## MNIST

In this first section, the base DeepFool attack is demonstrated on the MNIST dataset.

In [1]:
from __future__ import absolute_import, division, print_function, unicode_literals

import sys
sys.path.append("..")

%matplotlib inline

import numpy as np

from sklearn.metrics import classification_report

import keras
from keras import metrics
from keras.preprocessing import image
from keras.applications.resnet50 import ResNet50, preprocess_input
from keras.layers import Dense, Flatten
from keras.models import Model, load_model
import keras.backend as k
from matplotlib import pyplot as plt
from IPython.display import clear_output

from art.config import ART_DATA_PATH
from art.estimators.classification import KerasClassifier
from art.utils import to_categorical, load_dataset, get_file

import warnings
warnings.filterwarnings('ignore')
import tensorflow as tf
tf.compat.v1.disable_eager_execution()
tf.compat.v1.logging.set_verbosity(tf.compat.v1.logging.ERROR)

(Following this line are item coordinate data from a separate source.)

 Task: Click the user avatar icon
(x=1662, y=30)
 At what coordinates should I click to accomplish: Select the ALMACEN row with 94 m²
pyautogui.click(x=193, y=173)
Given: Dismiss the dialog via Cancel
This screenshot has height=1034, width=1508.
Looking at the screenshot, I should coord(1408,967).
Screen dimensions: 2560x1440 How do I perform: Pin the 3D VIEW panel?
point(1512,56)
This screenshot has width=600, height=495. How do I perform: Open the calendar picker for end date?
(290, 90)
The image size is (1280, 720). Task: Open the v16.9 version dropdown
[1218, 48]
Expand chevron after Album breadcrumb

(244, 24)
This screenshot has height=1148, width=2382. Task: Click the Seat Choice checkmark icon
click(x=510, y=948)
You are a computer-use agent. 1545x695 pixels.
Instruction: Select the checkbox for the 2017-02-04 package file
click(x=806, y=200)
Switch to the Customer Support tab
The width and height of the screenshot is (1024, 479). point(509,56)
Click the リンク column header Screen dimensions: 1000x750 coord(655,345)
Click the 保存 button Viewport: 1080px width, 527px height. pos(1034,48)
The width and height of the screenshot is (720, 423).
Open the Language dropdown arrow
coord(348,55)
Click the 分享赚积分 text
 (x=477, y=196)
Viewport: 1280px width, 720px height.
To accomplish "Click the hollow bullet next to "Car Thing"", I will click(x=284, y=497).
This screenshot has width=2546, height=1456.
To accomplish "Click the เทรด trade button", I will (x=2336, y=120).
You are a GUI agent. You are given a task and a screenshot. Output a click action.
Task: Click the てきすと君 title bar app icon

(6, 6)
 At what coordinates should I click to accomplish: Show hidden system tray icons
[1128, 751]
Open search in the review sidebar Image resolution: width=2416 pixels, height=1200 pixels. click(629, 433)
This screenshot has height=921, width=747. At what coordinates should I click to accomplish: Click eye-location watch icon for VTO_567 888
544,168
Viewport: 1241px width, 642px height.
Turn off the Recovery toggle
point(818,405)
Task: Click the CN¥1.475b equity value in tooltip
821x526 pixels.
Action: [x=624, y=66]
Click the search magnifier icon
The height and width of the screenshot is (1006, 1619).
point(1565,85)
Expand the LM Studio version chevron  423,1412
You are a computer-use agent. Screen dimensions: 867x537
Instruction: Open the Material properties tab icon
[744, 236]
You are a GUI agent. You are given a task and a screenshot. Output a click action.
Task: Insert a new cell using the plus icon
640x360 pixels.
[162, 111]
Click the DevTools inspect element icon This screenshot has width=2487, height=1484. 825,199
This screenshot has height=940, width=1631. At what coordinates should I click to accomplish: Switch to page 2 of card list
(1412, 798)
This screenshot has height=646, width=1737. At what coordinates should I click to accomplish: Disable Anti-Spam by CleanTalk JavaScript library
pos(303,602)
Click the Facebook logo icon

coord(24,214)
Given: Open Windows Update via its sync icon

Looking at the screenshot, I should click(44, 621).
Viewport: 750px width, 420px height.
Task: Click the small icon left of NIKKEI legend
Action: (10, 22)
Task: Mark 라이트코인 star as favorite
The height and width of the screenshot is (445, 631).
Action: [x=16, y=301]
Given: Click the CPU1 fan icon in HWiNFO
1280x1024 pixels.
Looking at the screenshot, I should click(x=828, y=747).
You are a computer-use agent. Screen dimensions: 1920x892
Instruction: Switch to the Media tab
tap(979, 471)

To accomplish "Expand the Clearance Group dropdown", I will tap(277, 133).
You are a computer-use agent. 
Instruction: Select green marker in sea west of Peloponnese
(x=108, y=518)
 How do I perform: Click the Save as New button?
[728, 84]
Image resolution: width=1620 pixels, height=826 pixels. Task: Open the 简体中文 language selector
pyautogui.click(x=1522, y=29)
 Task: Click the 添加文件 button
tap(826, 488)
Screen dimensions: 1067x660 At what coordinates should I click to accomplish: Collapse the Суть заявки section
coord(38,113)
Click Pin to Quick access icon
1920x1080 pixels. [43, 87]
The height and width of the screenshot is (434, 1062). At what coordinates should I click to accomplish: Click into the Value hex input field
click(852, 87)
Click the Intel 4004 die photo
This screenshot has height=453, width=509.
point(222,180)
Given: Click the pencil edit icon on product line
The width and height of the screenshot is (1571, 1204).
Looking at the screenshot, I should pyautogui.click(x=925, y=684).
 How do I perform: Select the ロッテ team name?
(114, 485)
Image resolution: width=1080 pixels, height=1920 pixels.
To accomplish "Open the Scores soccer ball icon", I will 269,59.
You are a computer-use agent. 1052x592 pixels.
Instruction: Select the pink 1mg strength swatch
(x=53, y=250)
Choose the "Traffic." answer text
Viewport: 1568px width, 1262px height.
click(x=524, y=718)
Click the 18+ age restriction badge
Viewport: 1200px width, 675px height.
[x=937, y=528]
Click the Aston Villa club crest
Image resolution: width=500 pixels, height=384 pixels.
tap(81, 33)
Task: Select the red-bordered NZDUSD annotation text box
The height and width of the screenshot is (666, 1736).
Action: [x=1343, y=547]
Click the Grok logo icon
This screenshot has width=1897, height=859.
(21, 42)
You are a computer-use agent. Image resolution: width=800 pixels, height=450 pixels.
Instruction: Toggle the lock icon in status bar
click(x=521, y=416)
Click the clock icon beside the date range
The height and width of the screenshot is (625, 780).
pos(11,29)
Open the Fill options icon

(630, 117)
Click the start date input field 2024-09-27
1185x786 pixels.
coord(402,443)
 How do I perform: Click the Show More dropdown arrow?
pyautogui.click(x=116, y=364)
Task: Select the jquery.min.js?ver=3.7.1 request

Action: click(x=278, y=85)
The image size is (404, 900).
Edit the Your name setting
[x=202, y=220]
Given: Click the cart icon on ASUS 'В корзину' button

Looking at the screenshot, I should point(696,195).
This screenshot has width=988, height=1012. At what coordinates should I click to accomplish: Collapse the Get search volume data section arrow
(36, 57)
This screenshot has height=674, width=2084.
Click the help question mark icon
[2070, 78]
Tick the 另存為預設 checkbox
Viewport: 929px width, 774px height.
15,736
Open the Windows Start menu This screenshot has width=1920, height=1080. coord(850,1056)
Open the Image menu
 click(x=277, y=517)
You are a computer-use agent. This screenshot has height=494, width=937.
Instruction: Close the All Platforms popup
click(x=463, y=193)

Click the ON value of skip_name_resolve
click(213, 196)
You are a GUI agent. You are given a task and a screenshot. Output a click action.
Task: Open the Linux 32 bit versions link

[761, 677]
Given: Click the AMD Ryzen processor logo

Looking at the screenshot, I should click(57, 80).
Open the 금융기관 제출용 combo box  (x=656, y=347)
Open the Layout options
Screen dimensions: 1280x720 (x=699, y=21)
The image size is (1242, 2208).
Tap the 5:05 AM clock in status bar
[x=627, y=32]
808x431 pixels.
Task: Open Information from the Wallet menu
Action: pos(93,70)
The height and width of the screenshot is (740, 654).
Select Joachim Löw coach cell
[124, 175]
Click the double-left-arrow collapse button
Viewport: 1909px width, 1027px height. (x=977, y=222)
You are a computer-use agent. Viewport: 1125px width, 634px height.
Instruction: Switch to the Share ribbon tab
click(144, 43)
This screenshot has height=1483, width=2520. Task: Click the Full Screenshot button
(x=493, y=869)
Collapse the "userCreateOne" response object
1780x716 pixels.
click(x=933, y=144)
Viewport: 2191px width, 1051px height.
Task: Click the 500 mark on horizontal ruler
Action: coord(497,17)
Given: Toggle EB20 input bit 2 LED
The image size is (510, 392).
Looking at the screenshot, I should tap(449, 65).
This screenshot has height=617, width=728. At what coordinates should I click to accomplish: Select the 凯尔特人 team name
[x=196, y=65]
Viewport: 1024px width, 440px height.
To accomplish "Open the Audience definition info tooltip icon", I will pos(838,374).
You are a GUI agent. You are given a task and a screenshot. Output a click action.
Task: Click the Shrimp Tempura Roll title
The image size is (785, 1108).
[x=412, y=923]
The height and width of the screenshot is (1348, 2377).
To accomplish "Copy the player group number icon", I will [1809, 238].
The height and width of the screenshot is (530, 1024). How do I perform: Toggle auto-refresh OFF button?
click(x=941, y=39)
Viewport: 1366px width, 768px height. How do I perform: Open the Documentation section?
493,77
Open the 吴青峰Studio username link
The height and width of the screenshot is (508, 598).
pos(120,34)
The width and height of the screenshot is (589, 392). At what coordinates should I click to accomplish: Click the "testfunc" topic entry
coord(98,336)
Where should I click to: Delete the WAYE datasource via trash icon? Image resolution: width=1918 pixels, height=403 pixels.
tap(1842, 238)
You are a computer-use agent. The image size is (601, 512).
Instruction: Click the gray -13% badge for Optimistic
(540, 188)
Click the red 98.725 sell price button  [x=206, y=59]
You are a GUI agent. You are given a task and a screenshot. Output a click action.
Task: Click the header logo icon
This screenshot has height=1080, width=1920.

from algorithms.deepfool import DeepFool

In [2]:
(x_train, y_train), (x_test, y_test), min_, max_ = load_dataset('mnist')

path = get_file('mnist_cnn_original.h5', extract=False, path=ART_DATA_PATH,
                url='https://www.dropbox.com/s/p2nyzne9chcerid/mnist_cnn_original.h5?dl=1')

METRICS = [
      keras.metrics.TruePositives(name='tp'),
      keras.metrics.FalsePositives(name='fp'),
      keras.metrics.TrueNegatives(name='tn'),
      keras.metrics.FalseNegatives(name='fn'), 
      keras.metrics.CategoricalAccuracy(name='categorical_accuracy'),
      keras.metrics.Precision(name='precision'),
      keras.metrics.Recall(name='recall'),
      keras.metrics.AUC(name='auc'),
]

classifier_model = load_model(path)
classifier = KerasClassifier(clip_values=(min_, max_), model=classifier_model, use_logits=True)
classifier_model.compile(loss='categorical_crossentropy', optimizer='adam', metrics=METRICS)
classifier.fit(x_train, y_train, nb_epochs=1, batch_size=128, verbose=1)



In [3]:
classifier_model.summary()
pred = classifier.predict(x_test)
x_test_pred = np.argmax(pred, axis=1)
nb_correct_pred = np.sum(x_test_pred == np.argmax(y_test, axis=1))
accuracy = np.mean(np.argmax(pred, axis=1) == np.argmax(y_test, axis=1))
base_results = classifier.model.evaluate(x_test, y_test, verbose=1)

Model: "sequential"
_________________________________________________________________
Layer (type)                 Output Shape              Param #   
conv2d_1 (Conv2D)            (None, 26, 26, 32)        320       
_________________________________________________________________
max_pooling2d_1 (MaxPooling2 (None, 13, 13, 32)        0         
_________________________________________________________________
conv2d_2 (Conv2D)            (None, 11, 11, 64)        18496     
_________________________________________________________________
max_pooling2d_2 (MaxPooling2 (None, 5, 5, 64)          0         
_________________________________________________________________
flatten_1 (Flatten)          (None, 1600)              0         
_________________________________________________________________
dense_1 (Dense)              (None, 128)               204928    
_________________________________________________________________
dense_2 (Dense)              (None, 10)                1

In [4]:
print(f"---Original test images---:")
print("Correctly classified: {}".format(nb_correct_pred))
print("Accuracy on test samples: %f" % accuracy)
dict(zip(classifier.model.metrics_names, base_results))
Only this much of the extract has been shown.